Por lo que es necesario subrayar que, tomar una decisión sin pleno conocimiento del daño que se puede causar a un/a mismo/a o a otras personas, se convierte en un riesgo para la salud de quien toma la decisión y de quienes le rodean. Por ello, es importante tener en cuenta que todas las decisiones que se tomen a lo largo de la vida tienen un impacto importante en las personas y en el medio en que nos desenvolvemos.

Te compartimos un ejemplo para explicar este punto anterior: Si en una relación sexual se decide no usar condón, en definitiva, se pone en riesgo la salud propia y por supuesto la salud la de la otra persona, mucho más si nunca se han realizado alguna prueba de infecciones de transmisión sexual o si ya pasó un tiempo de la última vez que se realizaron estas pruebas, también puede darse un embarazo que en ese momento no es deseado, ambas situaciones impactan y vulneran principalmente en la vida de las personas del ejemplo, pero también en la de las personas a su alrededor. En este punto podrías invitar a las personas a que compartan como es que este ejemplo impacta en la vida de las personas alrededor de la pareja del ejemplo, es decir, que piensen y compartan cómo estos resultados pueden afectar a la familia, las amistades y otras redes de apoyo de la pareja del ejemplo mencionado; esto no con la intención de dramatizar, si no, de entender que las decisiones impactan positiva y negativamente en quienes nos rodean.
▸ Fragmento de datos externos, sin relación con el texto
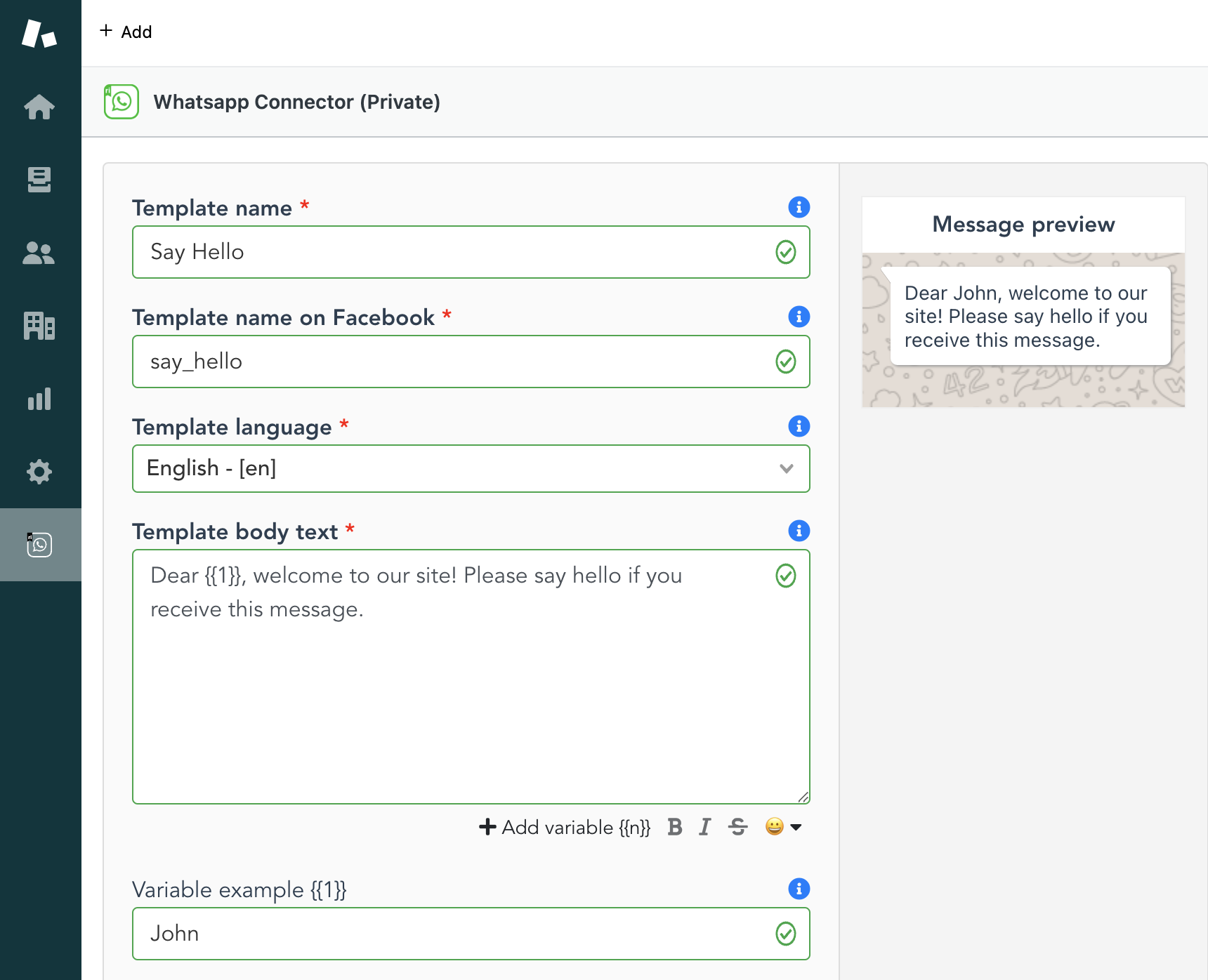Toggle italic formatting in body text
The image size is (1208, 980).
coord(705,827)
En muchas ocasiones se da el caso en el que con plena conciencia algunas personas tienen encuentros sexuales desprotegidos, aun sabiendo las consecuencias que esto conlleva, lo cual no es que se esté en un error, sino que lo que se espera de manera social es que se asuman las consecuencias, pues se hizo de manera consciente. Lo que implica que la persona deberá ser responsable de una u otra forma.

La palabra responsabilidad, según la RAE (2021) en su carta acepción, significa la “capacidad existente en todo sujeto activo de derecho para reconocer y aceptar las consecuencias de un hecho realizado libremente”. Es decir, se espera que todos los seres humanos actuemos con responsabilidad, pues al vivir en una sociedad civilizada y con normas, se desea que todas las personas tomen sus decisiones con base en el pleno conocimiento de las consecuencias, lo que se puede tornar lejano o hasta aburrido con respecto a la responsabilidad, porque en la adolescencia se está aprendiendo a discernir entre lo que es adecuado y no, es decir, se ensaya la toma de decisiones.
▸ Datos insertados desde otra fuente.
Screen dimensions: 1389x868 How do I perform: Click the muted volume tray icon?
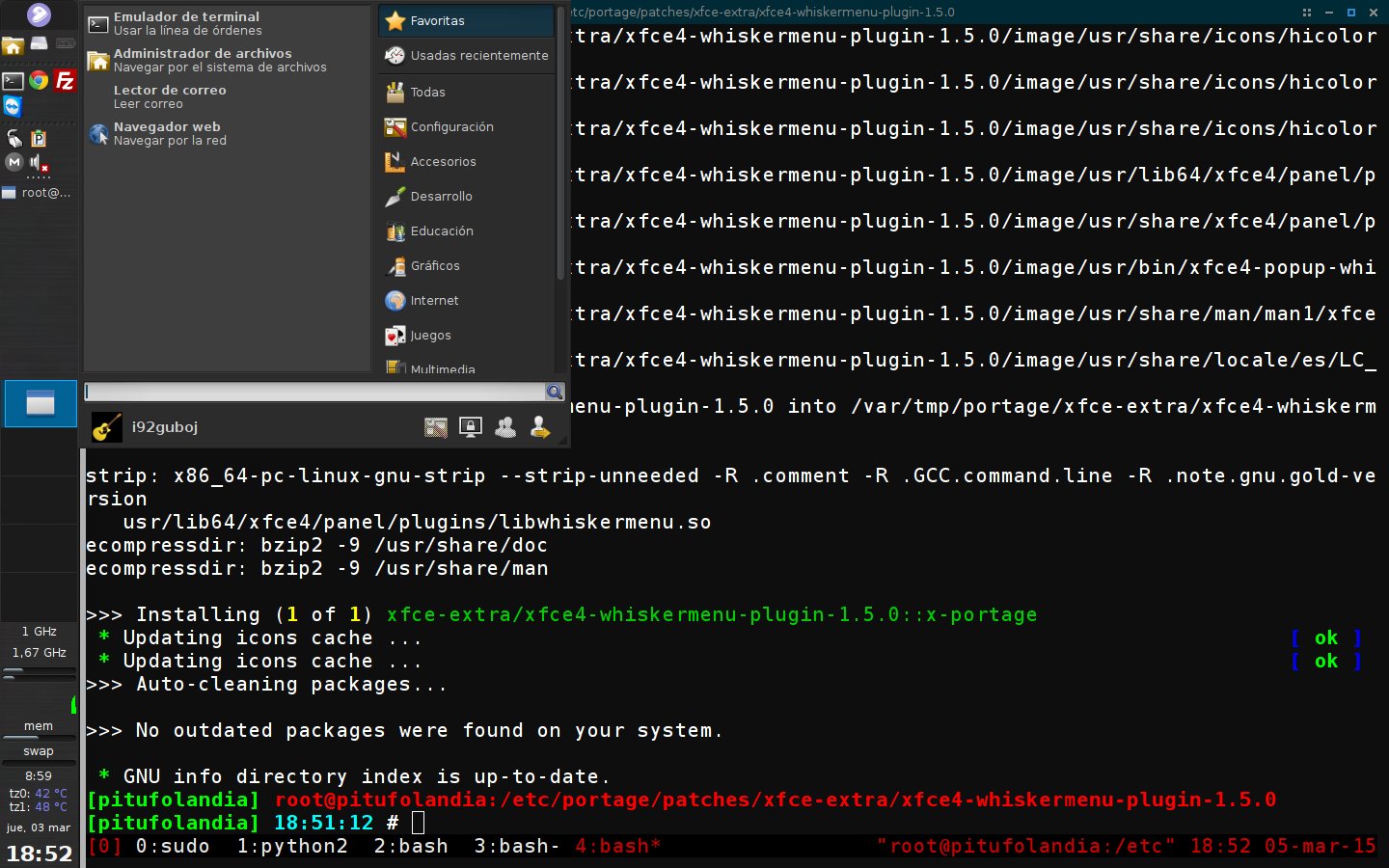pos(39,163)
El término de responsabilidad también nos puede remitir al conocimiento de lo que las leyes dictan, como ya se mencionó ¿dónde?, cada estado tiene su propio código penal, por lo que no en todas partes de la República Mexicana seremos juzgados de la misma manera. Conocer los derechos humanos y los derechos sexuales y reproductivos les ayuda a saber a qué deberían tener acceso.
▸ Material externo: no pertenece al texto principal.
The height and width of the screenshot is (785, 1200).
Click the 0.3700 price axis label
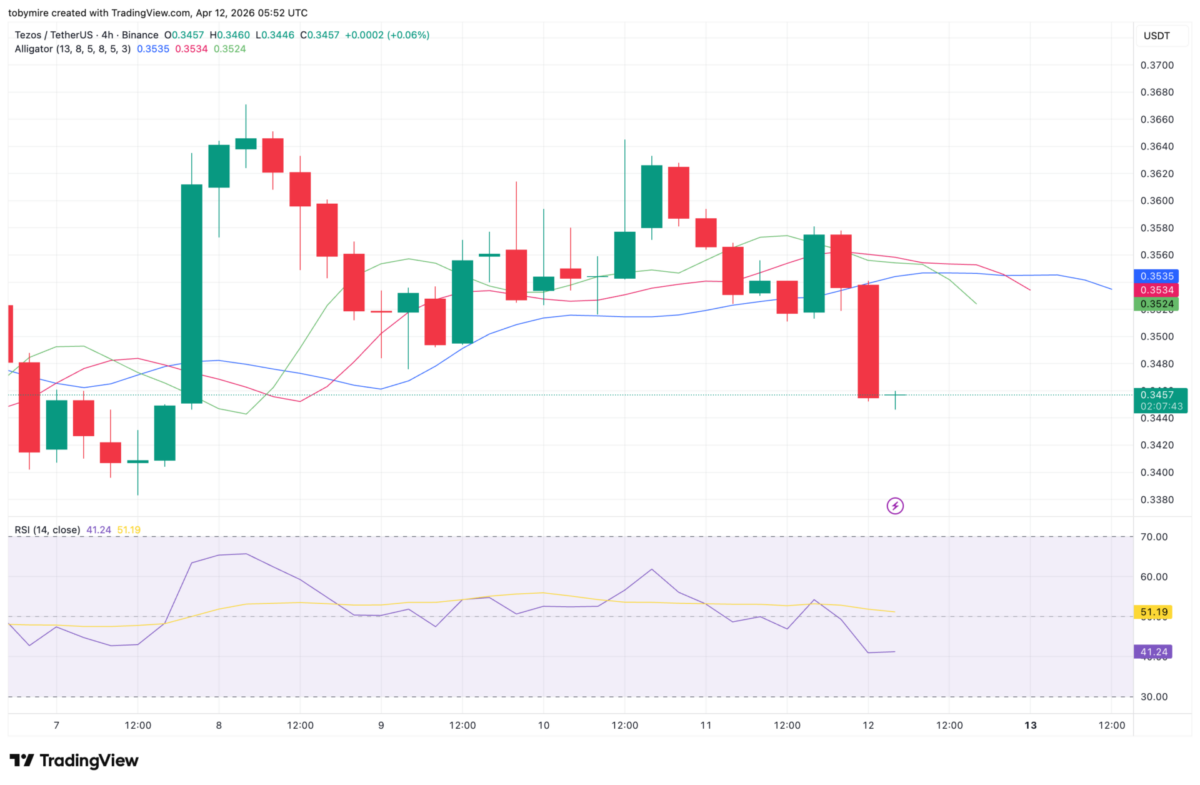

Por ejemplo, de acuerdo con el Reglamento de la Ley General de Población en su Artículo 18, la educación e información sobre planificación familiar “deberán dar a conocer los beneficios que genera decidir de manera libre y responsable sobre el número y esparcimiento de los hijos y la edad para concebirlos. Asimismo, deberán incluir la orientación sobre los riesgos a la salud que causen infertilidad y las estrategias de prevención y control”. 

También la Norma Oficial Mexicana NOM-005-SSA2-1993, de los servicios de planificación familiar, menciona que queda claro que la edad no constituye una contraindicación médica para otorgar métodos anticonceptivos a las y los adolescentes. Todos los métodos –temporales, naturales, de emergencia, además de los métodos permanentes–, pueden ser apropiados para este grupo.

La NOM 047-SSA2-2015 es una Norma Oficial Mexicana expedida por la Secretaría de Salud Federal que establece los criterios, especificaciones, directrices y características aplicables para la atención integral a la salud de las niñas, niños y adolescentes de 10 a 19 años, con perspectiva de género, pertinencia cultural y respeto a sus derechos humanos. La atención integral regulada por la NOM-047 incluye la provisión de servicios de salud sexual y reproductiva, reconocidos por la Ley General de los Derechos de Niñas, Niños y Adolescentes como servicios que deben ser brindados por el Estado mexicano para garantizarles el más alto nivel de salud posible.

Además, es importante tener presentes los derechos sexuales y reproductivos que aparecen en la Cartilla de derechos sexuales de adolescentes y jóvenes y que ya se han tratado previamente.

Y esto solo por mencionar algunas leyes que protegen a las y los adolescentes, pero para que así sucede es muy importante que los podamos dar a conocer y fortalecer el poder de ellas y ellos mismos para hacerlos valer.

Para este punto, te sugerimos hacer una actividad con las personas, podrías proyectar o escribir la siguiente frase: “la información es poder” y permitir que ellas y ellos puedan expresar qué es lo que entienden con esa frase y para que les puede servir en el marco del ejercicio de su sexualidad.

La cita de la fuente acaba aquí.